During the five year surgery residency, the budding surgeon receives classroom lectures, on-the-job training both at the bedside and in surgery (hands-on training) and also has a great deal of reading and learning on their own. Many residencies are also using computer training for their resident surgeons.
In addition, surgery is a lifetime training program. We all attend continuing education and read extensively while in our practice.
Thanks for your interest in Surgery.


Gino Orellana June 21, 2011 at 8:51 pm

Hi, very interesting interview by the way. my question is, when you specialize in general surgery do students study from books and get experience from on hand surgeries?


The Surgeon April 11, 2011 at 3:15 pm

Dear Pedro,
Thanks for your interest. I agree that the money paid to General Surgeons is not as much as other fields, but I feel my chosen profession is rewarding in many other ways. I knew absolutely nothing about the financial side of surgery when I started. Today, I would make the same decision to be a Surgeon. Combining travel with humanitarian surgery is a practical combination, since you can deduct the cost of travel and some of the expenses. Look for a practice whose partners share your concern for others and who will cover your patients while you are absent. As far as student loans, some hospitals in the United States help with school loan repayment if you agree to practice at their hospital for a certain period of time. I know several surgeons who have taken advantage of this type of offer. I agree pro athletes and actors are over paid, just like I think teachers and nurses are underpaid. Not sure who made the rules. Pick a profession you love. and you will live a happy life.


Pedro April 11, 2011 at 10:49 am

Interesting field of medicine. I am willing to be a general surgeon to help my community, however the salary is really poor. How do am I suppose to get money to travel outside of this country to give extended care to people in poor countries who need help or have gone through a natural disaster. How will I be able to pay off the expensive loans that surge up with high interest and be able to go to sleep from the stress of that. Pro baseball players get paid $2million a year and actors that play the roles of a doctor get paid multimillions. Is there a rule book to do so that we can live happily as a doctor?


Claudia March 18, 2011 at 10:57 pm

Thanks a bunch! I finally understand it and how everything comes together. It makes a whole lot more sense. Thanks and good luck with everything!

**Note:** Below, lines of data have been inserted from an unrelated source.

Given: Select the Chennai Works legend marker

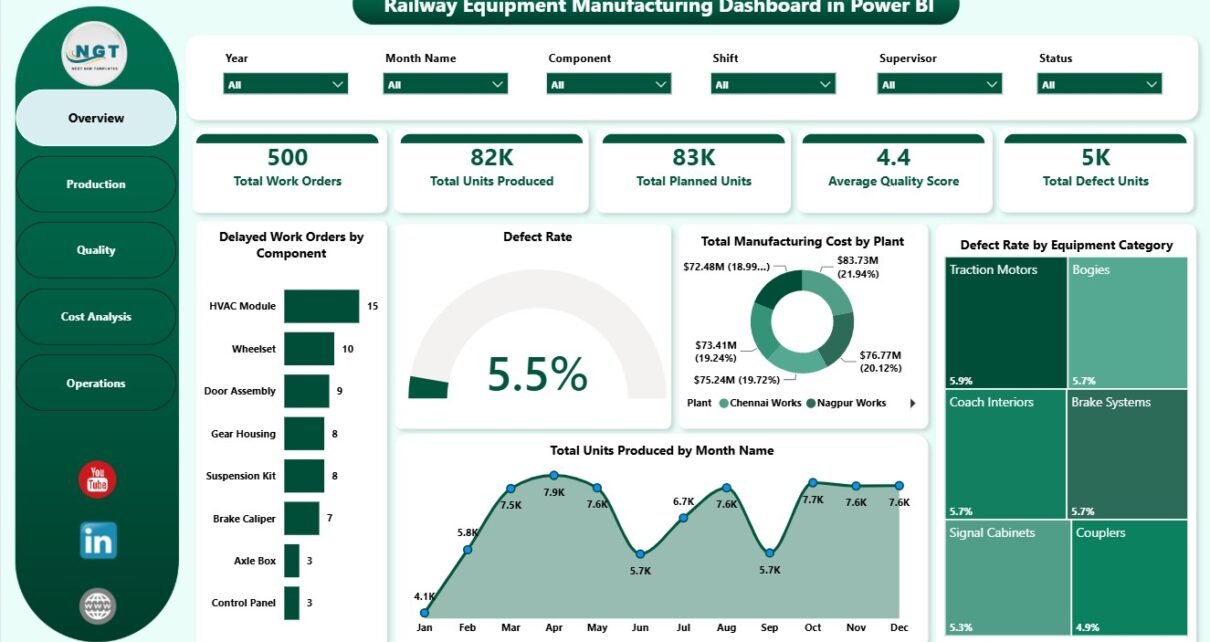Looking at the screenshot, I should (x=723, y=403).
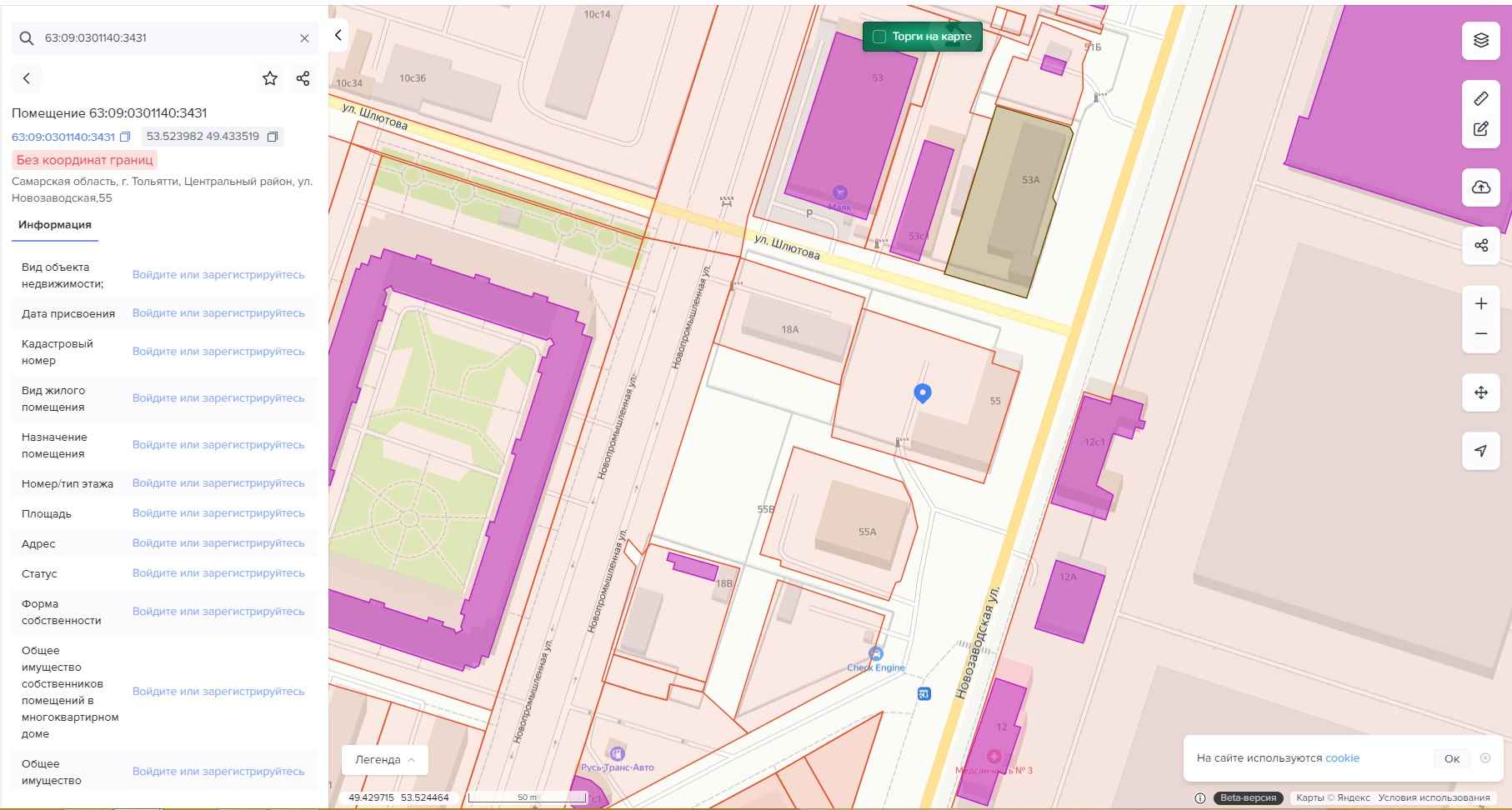Image resolution: width=1512 pixels, height=810 pixels.
Task: Zoom out with the minus button
Action: 1480,334
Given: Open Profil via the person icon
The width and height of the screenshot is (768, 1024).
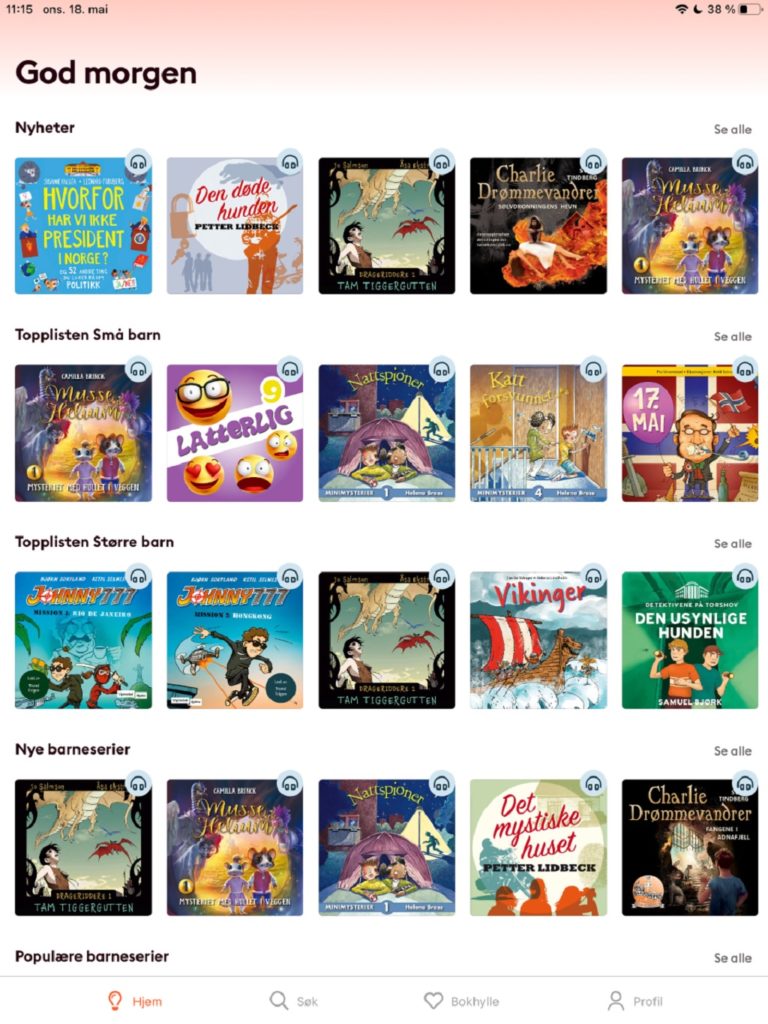Looking at the screenshot, I should click(x=615, y=1000).
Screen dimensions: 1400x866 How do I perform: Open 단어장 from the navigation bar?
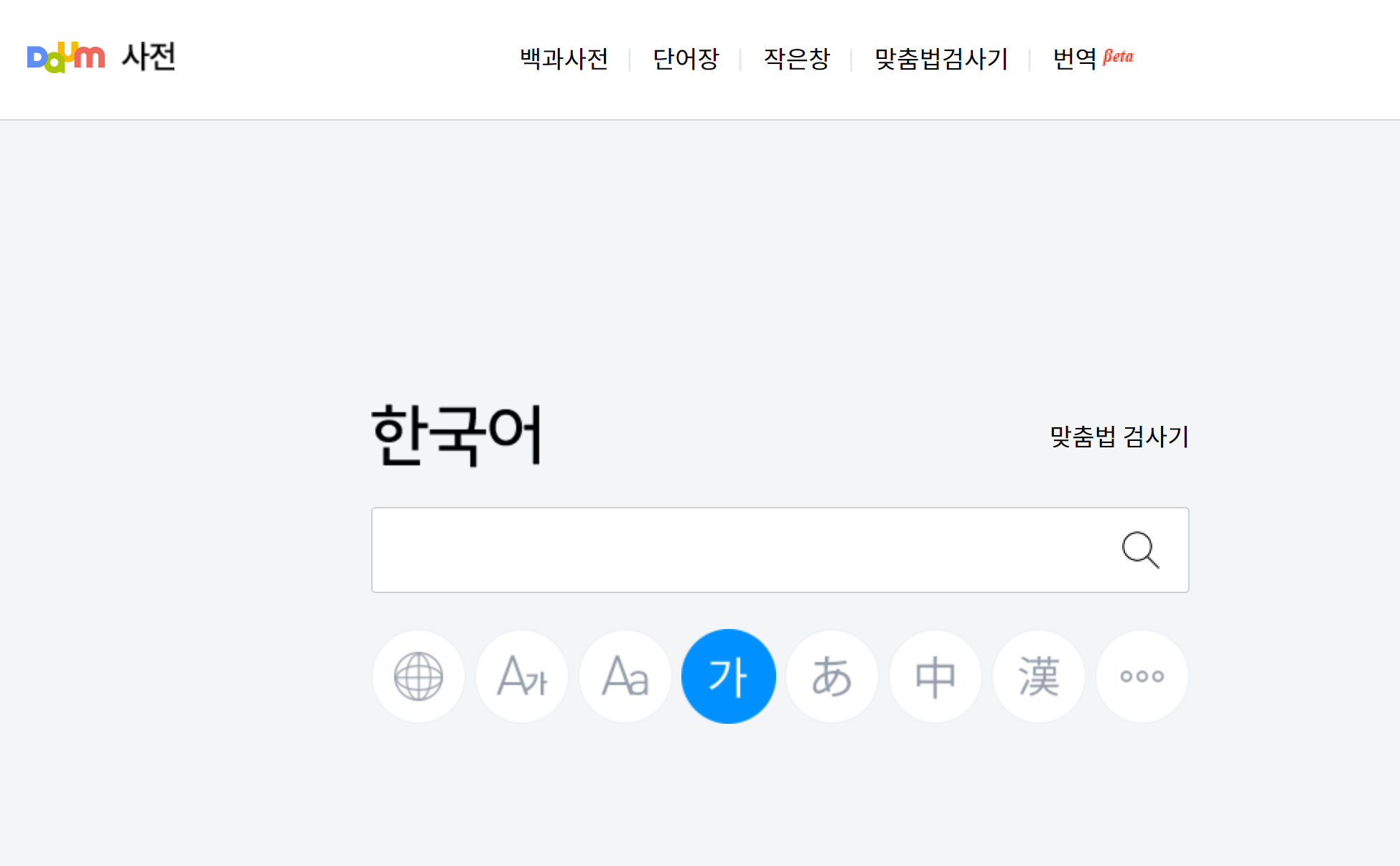[686, 60]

DocSurgeon March 18, 2011 at 7:40 pm

During your five years of surgical residency, you learn how to take care of a surgical patient; before, during and after their surgery. You learn basic and advanced surgical skills which, combined with your knowledge of anatomy and various diseases, are used to perform an operation. Each operation may be able to be performed in several ways, and your own experience and training will lead you to the way you feel is best. Some General Surgeons specialize in one certain area: breast, colon, or vascular surgery (each with additional training years). As I said above, I am lucky to be able to do many different surgeries as a rural General Surgeon, and not limited to one field. I do not perform every surgery there is; I must be aware of my limitations and know when to send a patient to a larger medical center.
Good luck with your career search.


Claudia March 14, 2011 at 3:24 pm

Hi, im currently taking an advanced medical class in high school that offers us the first-hand experience in each medical field. I am extremely hooked with the idea of surgery, and I have high hopes for a future in General Surgery. Im kind of wondering, when you said all the procedures you can perform; does that mean you must always know how to do each one? I mean are you expected to know how to perform each surgery? Thanks for the info it really helps when applying for college. Thanks!